**Exercise details:** Answer with a single number: how many lines in the listing below include "agent"?

**Information shown:**
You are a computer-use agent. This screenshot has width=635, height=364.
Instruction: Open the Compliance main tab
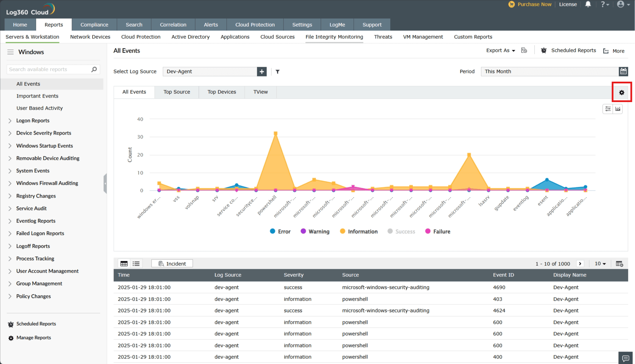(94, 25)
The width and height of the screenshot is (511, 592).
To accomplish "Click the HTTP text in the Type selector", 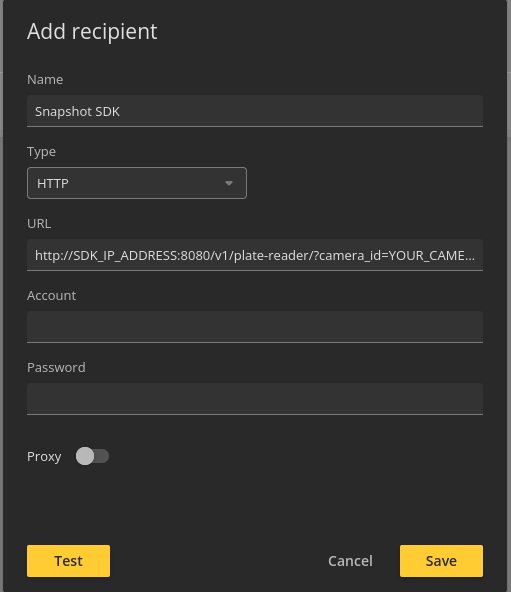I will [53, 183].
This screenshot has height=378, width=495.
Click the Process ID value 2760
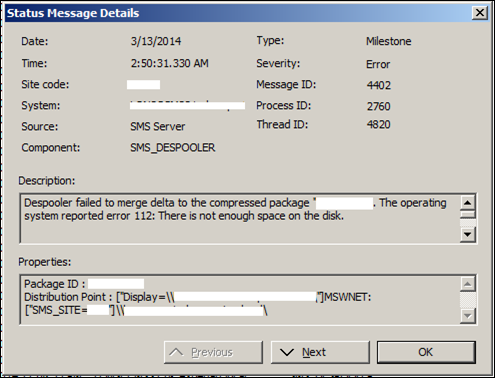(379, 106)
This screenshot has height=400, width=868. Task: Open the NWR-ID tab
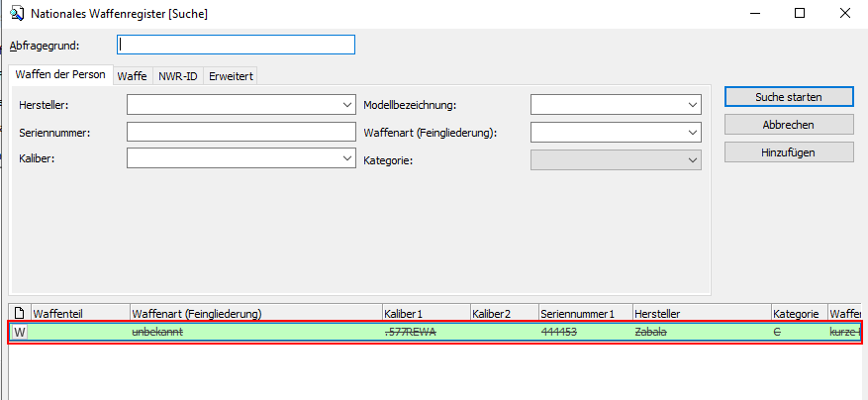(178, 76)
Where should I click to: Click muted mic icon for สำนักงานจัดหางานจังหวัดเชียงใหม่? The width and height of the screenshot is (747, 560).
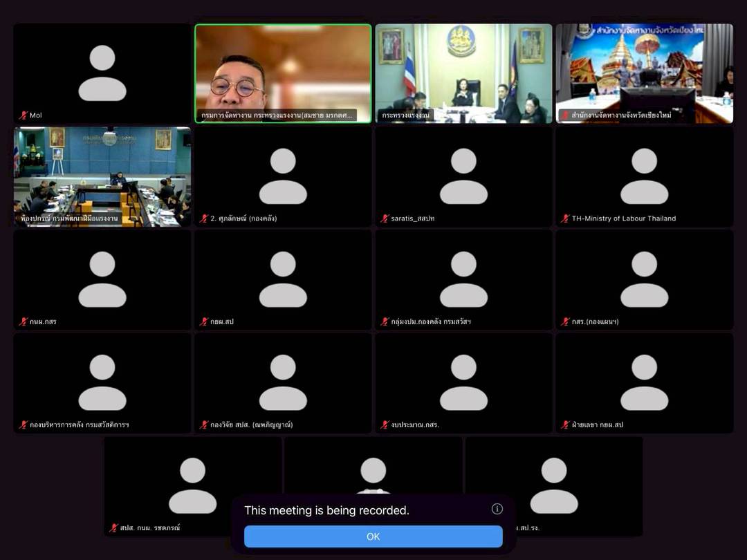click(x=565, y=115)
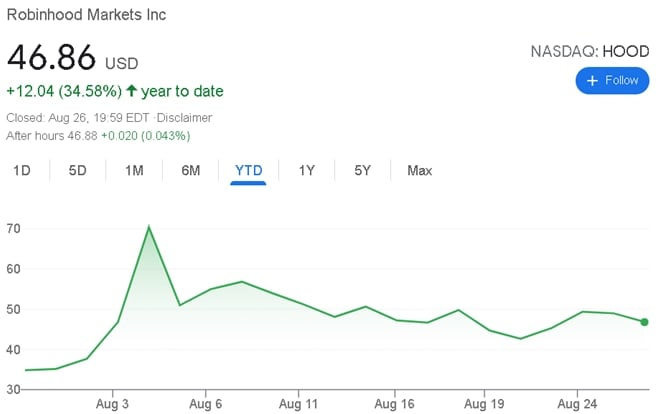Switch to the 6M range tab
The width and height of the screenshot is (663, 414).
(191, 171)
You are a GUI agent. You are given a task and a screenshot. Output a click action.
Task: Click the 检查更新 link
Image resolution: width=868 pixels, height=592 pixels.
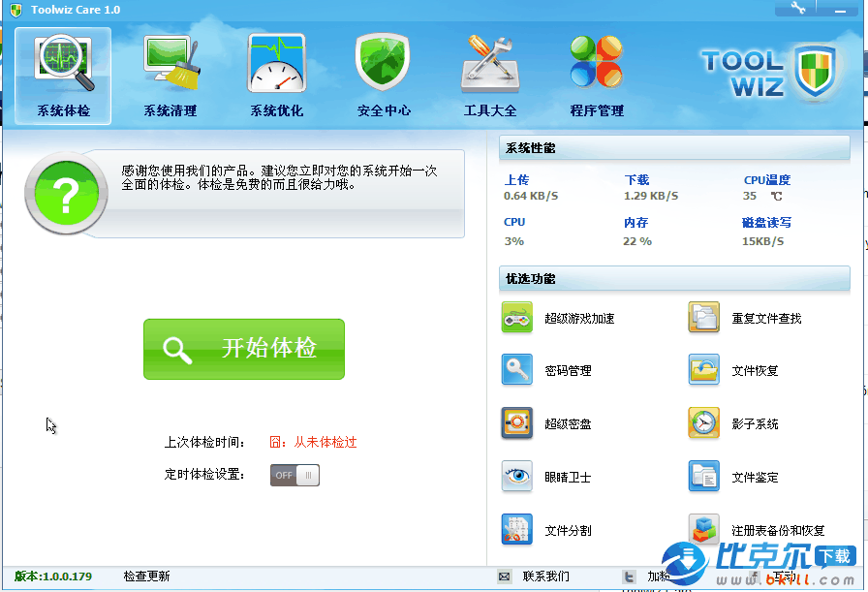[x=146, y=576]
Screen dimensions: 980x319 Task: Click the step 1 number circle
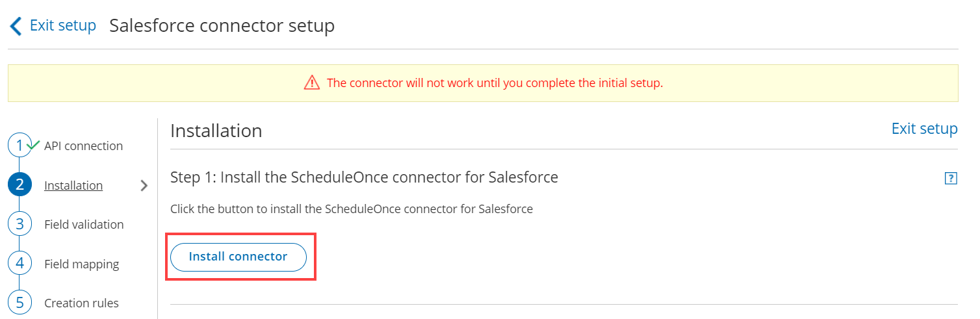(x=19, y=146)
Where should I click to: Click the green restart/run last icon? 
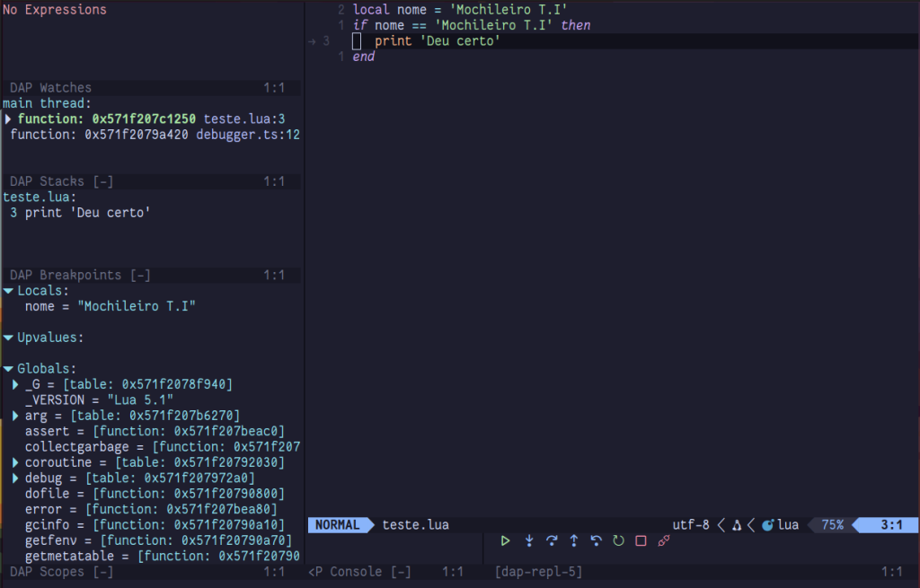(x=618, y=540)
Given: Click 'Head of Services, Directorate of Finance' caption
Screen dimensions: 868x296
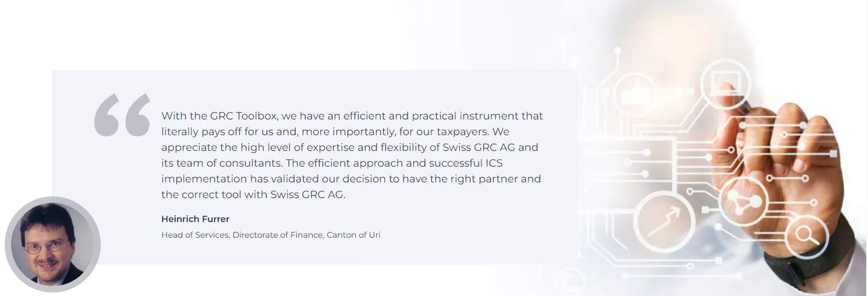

**Answer to this exercise:** 2